**Assignment**
From the passage on staying in recovery below, extract word for word the portion between "I don’t know" and "is all good.", inclusive.

**Passage for review**
-=-=-

There is absolutely nothing wrong with a little downtime and having nothing on your plate, but having extended time just sitting on your hands can be a recipe for disaster. If I have too much time on my hands, some really interesting things can enter my mind and yes, sometimes those thoughts can revolve around drinking and using drugs.
I don’t know about you, but my thoughts can get very vivid–especially when it comes to rehashing those high times of drinking and drug taking. There have been those times where the scenes that played out in my mind where so glorious and epic and man, what I would do right now for an ice cold…
Your shadow self loves to play the Jedi mind trick when it comes to thoughts of using, and the best defense is to keep you mind occupied. Journal, doodle in a sketchpad, go for a walk, jam out to some tunes, go to the gym, call your sponsor. Anything you can do to keep the brainwaves creating friction is all good.
Understand That The Biggest Enemy in Your Life is You
Maybe this should have been up higher on the list, but another one of the most important ways to stay in recovery is to fully understand that you are your biggest obstacle to reaching your goals and dreams. We as humans have a gift of getting in our own way, and we engage in some form of self-sabotage.

-=-=-

**Collected material**

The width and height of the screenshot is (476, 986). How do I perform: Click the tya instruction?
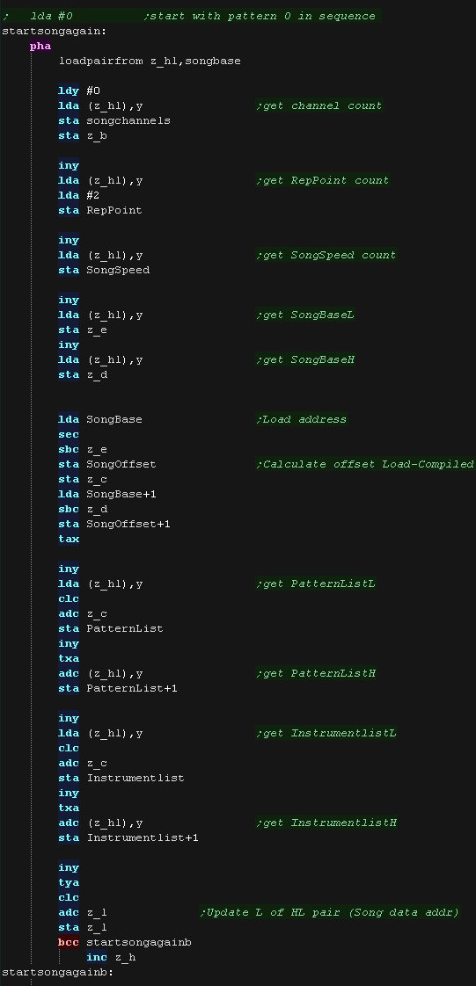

-=-=-

**Answer space**
I don’t know about you, but my thoughts can get very vivid–especially when it comes to rehashing those high times of drinking and drug taking. There have been those times where the scenes that played out in my mind where so glorious and epic and man, what I would do right now for an ice cold…
Your shadow self loves to play the Jedi mind trick when it comes to thoughts of using, and the best defense is to keep you mind occupied. Journal, doodle in a sketchpad, go for a walk, jam out to some tunes, go to the gym, call your sponsor. Anything you can do to keep the brainwaves creating friction is all good.